In the entertainment space, The MediaShop’s Louise Hefer adds that lockdown accelerated the growth of streaming services and viewing behaviour during 2020.

“Although that slowed slightly in 2021, not reaching the same levels as the initial lockdown in 2020, all indications show that consumer viewing habits have changed permanently compared to pre-Covid-19 levels. In the war for audience share, there are two categories that continuously tip the scale – sport and local content,” she said.

“With various sporting events kicking off again in 2021, viewership has shown an increase around these. Most of us know the power of local content – and there has been some noteworthy ones this year – we can see that whenever a new local production has launched, viewership spikes and viewer engagement and conversation increase on social media channels. Sport and local content will always have the ability to attract great audiences,” Hefer continued.

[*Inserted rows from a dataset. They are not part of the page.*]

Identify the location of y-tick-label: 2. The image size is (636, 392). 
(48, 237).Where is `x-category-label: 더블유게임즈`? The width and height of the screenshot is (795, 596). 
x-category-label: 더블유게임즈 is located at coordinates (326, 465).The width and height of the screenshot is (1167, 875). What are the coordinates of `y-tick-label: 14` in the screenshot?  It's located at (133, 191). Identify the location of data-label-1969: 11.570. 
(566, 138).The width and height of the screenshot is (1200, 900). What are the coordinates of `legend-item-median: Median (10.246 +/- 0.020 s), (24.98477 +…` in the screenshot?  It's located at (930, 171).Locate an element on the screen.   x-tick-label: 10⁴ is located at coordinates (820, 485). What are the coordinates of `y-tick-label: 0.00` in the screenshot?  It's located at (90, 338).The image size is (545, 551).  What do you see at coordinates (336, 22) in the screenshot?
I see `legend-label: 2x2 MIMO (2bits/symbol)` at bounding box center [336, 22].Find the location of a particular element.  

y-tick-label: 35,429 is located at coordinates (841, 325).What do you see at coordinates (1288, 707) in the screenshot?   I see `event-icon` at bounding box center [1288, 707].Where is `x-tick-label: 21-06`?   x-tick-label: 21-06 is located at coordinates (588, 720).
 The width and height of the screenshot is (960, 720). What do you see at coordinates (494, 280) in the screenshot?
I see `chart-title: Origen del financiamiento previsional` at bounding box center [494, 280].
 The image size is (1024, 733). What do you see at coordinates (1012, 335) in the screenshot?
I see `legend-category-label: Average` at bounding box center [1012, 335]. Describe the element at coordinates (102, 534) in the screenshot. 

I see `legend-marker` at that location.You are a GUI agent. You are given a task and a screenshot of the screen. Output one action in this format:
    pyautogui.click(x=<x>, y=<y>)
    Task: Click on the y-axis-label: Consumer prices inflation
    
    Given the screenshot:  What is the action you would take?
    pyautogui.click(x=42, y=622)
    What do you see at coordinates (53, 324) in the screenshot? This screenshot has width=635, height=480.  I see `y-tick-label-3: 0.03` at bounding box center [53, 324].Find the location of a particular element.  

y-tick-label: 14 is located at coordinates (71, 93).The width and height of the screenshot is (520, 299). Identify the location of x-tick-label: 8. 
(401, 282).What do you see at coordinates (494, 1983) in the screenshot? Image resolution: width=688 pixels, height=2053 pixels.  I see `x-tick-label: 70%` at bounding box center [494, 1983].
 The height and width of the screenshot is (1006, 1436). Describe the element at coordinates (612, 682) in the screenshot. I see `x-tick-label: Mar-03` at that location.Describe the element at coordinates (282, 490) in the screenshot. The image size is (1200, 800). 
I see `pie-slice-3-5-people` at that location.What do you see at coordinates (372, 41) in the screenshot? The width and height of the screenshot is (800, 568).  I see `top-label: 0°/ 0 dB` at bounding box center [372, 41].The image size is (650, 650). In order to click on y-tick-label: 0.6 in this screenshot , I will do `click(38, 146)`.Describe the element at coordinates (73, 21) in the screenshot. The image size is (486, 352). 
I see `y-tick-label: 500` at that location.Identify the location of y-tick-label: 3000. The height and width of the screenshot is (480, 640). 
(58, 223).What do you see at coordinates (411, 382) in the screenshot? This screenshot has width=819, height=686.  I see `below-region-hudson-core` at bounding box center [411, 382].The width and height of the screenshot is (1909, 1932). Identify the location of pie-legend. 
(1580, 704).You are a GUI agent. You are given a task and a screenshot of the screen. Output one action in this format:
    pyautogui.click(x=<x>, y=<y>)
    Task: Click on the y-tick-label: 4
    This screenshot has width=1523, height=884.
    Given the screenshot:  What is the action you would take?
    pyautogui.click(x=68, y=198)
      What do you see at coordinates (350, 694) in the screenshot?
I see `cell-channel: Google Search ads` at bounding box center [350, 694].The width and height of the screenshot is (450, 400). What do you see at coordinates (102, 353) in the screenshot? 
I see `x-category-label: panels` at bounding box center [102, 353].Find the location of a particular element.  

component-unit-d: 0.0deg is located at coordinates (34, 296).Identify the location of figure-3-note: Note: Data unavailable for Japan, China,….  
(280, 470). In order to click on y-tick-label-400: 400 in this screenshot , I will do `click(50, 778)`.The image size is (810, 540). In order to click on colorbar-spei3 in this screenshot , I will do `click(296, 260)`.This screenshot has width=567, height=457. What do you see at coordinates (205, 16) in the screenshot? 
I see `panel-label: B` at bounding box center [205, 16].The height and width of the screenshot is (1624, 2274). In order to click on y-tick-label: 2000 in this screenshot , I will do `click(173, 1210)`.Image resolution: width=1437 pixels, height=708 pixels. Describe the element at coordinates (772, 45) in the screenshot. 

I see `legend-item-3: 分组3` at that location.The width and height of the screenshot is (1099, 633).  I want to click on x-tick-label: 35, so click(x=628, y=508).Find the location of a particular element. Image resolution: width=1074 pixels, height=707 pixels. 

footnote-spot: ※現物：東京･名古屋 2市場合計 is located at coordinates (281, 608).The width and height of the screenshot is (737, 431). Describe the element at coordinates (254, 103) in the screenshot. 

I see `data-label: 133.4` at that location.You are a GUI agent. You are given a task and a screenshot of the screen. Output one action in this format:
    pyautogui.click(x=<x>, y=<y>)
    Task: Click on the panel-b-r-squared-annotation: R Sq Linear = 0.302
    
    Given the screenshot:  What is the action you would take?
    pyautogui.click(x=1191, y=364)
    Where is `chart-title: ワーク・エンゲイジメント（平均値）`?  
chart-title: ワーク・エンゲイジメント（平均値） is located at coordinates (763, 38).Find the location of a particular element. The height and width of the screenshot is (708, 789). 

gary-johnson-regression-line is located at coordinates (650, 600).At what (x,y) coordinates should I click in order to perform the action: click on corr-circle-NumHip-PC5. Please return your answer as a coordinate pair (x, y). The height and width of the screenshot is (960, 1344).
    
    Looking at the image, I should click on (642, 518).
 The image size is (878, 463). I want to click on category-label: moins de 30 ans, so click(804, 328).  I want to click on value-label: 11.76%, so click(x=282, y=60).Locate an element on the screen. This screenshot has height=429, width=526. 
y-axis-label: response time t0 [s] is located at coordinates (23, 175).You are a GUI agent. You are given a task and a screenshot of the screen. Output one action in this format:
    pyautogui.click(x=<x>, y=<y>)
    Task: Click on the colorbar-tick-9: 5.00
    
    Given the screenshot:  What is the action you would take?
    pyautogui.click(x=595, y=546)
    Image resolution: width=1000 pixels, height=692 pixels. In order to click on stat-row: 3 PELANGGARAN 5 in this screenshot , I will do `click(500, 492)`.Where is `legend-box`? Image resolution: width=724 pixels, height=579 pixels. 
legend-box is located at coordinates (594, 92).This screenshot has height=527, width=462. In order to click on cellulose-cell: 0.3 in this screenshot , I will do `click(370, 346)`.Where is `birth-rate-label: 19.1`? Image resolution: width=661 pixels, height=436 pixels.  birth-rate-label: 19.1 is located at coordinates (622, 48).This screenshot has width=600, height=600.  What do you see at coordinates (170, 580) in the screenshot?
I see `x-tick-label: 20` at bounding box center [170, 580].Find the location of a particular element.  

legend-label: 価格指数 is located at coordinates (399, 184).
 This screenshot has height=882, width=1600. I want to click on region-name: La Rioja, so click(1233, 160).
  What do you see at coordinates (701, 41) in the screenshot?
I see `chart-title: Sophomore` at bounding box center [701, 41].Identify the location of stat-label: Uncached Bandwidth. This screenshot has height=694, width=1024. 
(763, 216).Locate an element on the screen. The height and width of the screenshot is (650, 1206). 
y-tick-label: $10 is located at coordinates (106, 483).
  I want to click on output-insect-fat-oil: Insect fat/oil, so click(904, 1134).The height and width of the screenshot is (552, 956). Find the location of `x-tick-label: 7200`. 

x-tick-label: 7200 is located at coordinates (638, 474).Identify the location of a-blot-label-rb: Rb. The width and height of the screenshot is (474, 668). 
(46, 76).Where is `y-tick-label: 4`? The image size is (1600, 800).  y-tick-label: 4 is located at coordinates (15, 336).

In the beauty category, Maggie Pronto says that as with most sectors, this industry was massively impacted by Covid. “With working from home and having to continuously wear a mask, beauty product usage declined with cosmetics being the most challenged. On the flip side, some categories like hair colour experienced growth when salons were not seen as an essential service and consumers needed to colour their grey away.”

“Although lipstick is steadily recovering to its pre-pandemic popularity the industry still faces an uncertain path with consumer behaviour being impacted and adjustments being made for months to come,” Pronto said. “The beauty industry has always been at the forefront of innovation and reinvention and with their increased e-commerce drive, this year has been no exception. From clean beauty (eco-friendly) to AI cosmetic solutions, not to mention a drive to support sustainability, brands will be looking to enhance their customer experience and build more meaningful connections going into next year.”

The cyclical recovery in global economic growth will transcend gradually into 2022. The year has been forecasted as a year impacted with renewed confidence. This momentum will complement an increase in ad spend as digital channels increase their consumption and reach.